Auf Bitte des Landesinnenministeriums NRW hat die Stadtverwaltung – unterstützt von zahlreichen Hilfsorganisationen – für 130 Flüchtlinge eine Übergangseinrichtung geschaffen. Bis Ostern soll der Betrieb der Einrichtung aufrecht erhalten werden. Ankommende Flüchtlinge werden von dort an andere Kommunen weiterverteilt. Bislang sind 99 Geflüchtete aus 10 Nationen in der Einrichtung angekommen; darunter 20 Kinder und junge Erwachsene im Alter von 14 bis 17 Jahren. Zur Koordination von Hilfsgütern und ehrenamtlichen Angeboten hat die Lukas-Kirchengemeinde auf ihrer Online-Präsenz eine eigene Seite eingerichtet. Gestern hatten die Bürger*innen die Gelegenheit sich über die Einrichtung zu informieren. Eines vorweg: alle Beteiligten wurden mit Lob und Applaus überschüttet.

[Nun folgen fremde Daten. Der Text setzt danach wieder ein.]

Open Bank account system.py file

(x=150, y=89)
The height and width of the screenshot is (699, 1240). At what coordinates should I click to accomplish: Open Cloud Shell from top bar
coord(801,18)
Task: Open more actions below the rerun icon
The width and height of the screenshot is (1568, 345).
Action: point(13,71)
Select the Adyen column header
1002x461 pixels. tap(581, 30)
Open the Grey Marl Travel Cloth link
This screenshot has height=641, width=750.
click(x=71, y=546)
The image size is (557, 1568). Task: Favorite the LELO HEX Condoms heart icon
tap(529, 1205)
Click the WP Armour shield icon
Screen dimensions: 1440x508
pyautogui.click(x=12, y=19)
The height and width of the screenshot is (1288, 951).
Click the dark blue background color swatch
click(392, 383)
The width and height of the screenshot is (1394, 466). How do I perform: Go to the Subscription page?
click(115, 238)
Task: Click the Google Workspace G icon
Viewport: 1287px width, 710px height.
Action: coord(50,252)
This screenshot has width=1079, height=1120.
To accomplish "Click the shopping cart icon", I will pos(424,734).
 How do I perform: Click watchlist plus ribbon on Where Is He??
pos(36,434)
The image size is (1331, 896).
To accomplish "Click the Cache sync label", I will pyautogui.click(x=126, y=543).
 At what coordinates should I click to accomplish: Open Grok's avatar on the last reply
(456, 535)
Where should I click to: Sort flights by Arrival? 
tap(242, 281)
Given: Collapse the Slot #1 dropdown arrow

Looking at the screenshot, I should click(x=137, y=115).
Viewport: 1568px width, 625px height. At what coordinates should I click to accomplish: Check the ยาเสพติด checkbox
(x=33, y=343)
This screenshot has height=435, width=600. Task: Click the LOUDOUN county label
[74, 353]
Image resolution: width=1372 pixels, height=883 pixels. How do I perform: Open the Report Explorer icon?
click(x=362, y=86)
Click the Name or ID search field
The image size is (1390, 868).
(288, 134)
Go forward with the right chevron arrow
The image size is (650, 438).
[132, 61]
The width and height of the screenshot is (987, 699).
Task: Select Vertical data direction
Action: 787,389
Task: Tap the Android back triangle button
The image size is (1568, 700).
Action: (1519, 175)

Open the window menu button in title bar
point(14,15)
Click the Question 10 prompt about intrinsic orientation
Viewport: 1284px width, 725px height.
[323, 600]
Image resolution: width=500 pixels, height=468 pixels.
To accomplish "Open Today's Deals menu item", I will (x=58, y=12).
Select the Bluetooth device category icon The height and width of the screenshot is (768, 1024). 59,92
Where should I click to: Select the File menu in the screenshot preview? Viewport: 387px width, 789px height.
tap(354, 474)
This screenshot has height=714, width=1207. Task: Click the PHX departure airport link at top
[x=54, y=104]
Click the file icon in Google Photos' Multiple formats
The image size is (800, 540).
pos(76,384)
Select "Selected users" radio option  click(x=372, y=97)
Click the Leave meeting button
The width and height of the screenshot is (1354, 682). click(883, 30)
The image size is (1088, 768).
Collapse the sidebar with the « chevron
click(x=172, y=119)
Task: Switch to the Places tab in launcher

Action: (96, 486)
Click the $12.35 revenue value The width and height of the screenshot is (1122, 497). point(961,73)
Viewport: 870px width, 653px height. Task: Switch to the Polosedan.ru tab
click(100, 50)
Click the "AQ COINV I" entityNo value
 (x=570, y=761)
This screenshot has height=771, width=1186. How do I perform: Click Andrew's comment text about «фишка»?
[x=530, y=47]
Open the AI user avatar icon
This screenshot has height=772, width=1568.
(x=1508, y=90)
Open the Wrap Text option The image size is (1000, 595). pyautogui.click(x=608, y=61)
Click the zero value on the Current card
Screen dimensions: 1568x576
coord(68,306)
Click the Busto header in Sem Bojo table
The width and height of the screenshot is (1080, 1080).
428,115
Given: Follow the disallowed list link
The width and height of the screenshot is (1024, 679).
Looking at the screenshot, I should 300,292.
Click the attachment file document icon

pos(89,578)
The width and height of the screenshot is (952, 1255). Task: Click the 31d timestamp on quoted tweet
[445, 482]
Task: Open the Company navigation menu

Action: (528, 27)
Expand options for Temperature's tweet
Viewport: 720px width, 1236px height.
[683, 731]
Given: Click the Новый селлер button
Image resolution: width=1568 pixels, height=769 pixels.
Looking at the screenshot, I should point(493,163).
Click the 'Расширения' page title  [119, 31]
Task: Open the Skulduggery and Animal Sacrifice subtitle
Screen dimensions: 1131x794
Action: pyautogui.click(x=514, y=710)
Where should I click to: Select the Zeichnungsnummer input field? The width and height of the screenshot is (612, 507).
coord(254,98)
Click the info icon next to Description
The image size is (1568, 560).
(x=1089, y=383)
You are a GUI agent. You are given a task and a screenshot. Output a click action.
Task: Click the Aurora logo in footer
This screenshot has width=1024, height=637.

Vor zwei Jahren waren in Münster ca. 300 Flüchtlinge untergebracht. Heute sind es über 2.100. Jeden Monat kommen 150 Flüchtlinge dazu. Wenn dann auch noch das Land NRW um Unterstützung bittet, muss es ganz schnell gehen. Deshalb hat die Stadt Münster gemeinsam mit dem Arbeiter-Samariter-Bund, dem Deutschen Roten Kreuz, der Johanniter-Unfall-Hilfe, dem Malteser-Hilfsdienst und der evangelische Lukasgemeinde Nägel mit Köpfen gemacht und in Rekordzeit innerhalb von 48 Stunden aus der ehemaligen Wartburgschule in Münster-Gievenbeck eine temporäre Fluchtlingsaufnehmestätte gezimmert. Doppelbetten, Matratzen und Schränke aus Bundeswehrbeständen sind nunauso Teil der neuen Inneneinrichtung wie eine Kranken- und Isolierstation, eine Kindertagesstädte, Gebetsräume, eine Kleiderkammer, eine Waschküche und ein Essensraum. Eine Sozialarbeiterin und ein Sicherheitsdienst sind vor Ort.
Die Geflüchteten, so der Einrichtungsleiter, kämen mit „Koffern und Plastiktüten“ und kämen aus allen Gesellschaftsschichten. Die Erfahrungen der Schutzsuchenden sei geprägt von bitterer Armut und rücksichtsloser Gewalt und Mord. In der Aufnahmestelle hätten sie deshalb die Möglichkeit, an einem sicheren Ort erst einmal zur Ruhe zu kommen. Die ersten fünf Tage nach der Ankunft der Gelüchteten seien wichtige „Ankommenstage“, in denen die medizinischen Versorgung im Vordergrund stünde.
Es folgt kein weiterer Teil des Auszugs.